***** Dataset extract *****
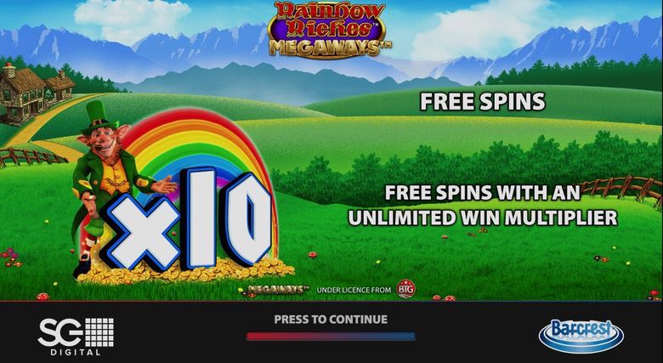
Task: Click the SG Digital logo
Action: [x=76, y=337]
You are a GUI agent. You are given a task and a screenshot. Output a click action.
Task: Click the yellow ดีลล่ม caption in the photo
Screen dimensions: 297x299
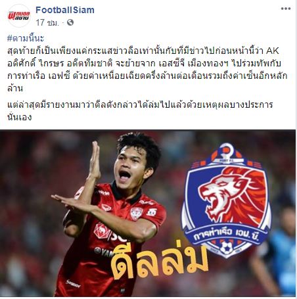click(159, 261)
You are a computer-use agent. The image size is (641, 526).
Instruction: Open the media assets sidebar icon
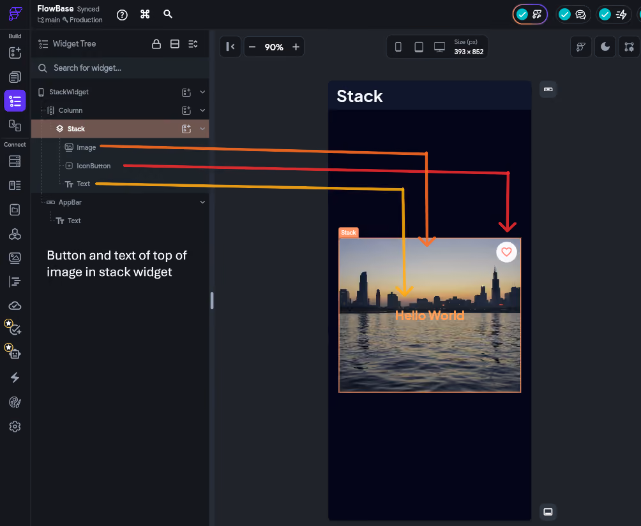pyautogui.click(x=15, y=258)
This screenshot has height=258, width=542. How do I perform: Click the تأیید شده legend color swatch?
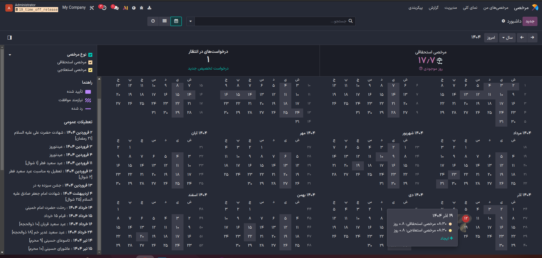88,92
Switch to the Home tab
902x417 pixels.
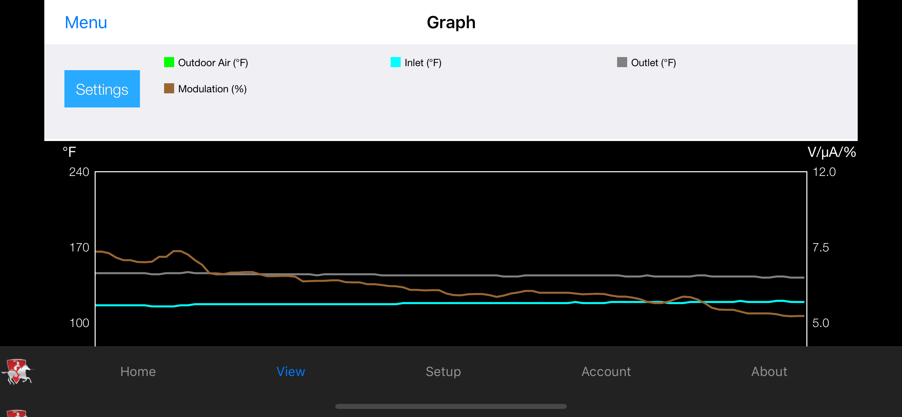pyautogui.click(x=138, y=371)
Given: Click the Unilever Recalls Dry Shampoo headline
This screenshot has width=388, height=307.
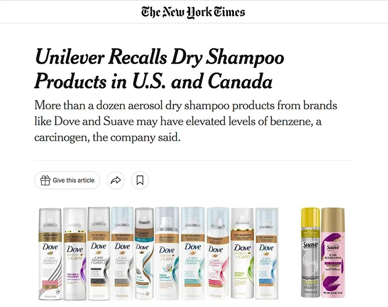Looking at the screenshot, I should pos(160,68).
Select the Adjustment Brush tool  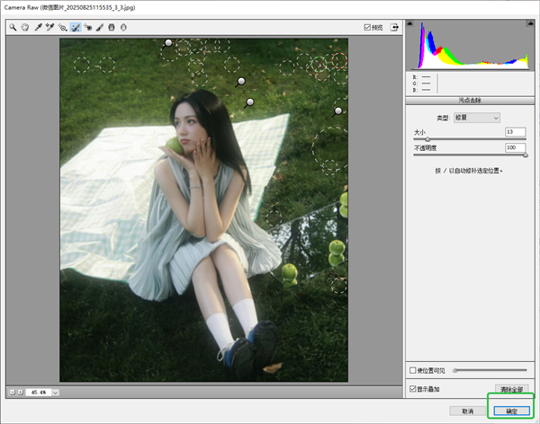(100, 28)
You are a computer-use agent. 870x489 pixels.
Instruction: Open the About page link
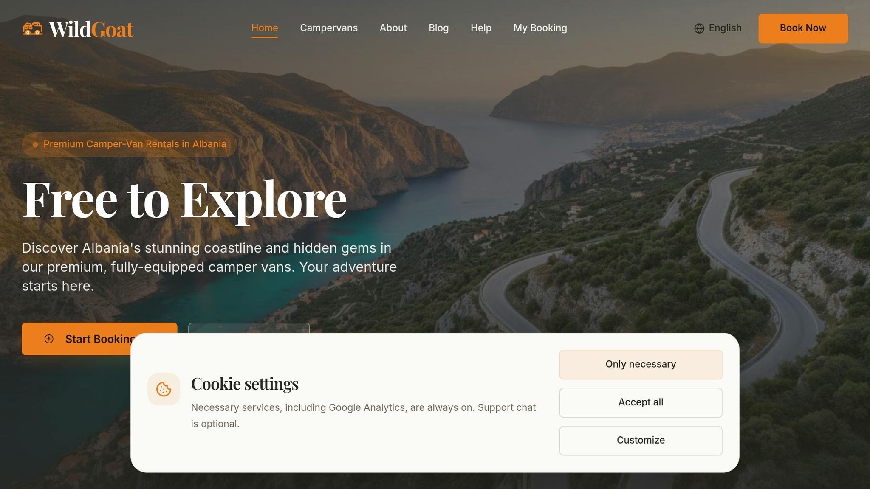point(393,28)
*****
**Work to complete:**
What lines above contain the word "computer"? Return each such line.

**Answer below:**
You are a computer-use agent. The image size is (641, 526).
You are a computer-use agent. 870x489 pixels.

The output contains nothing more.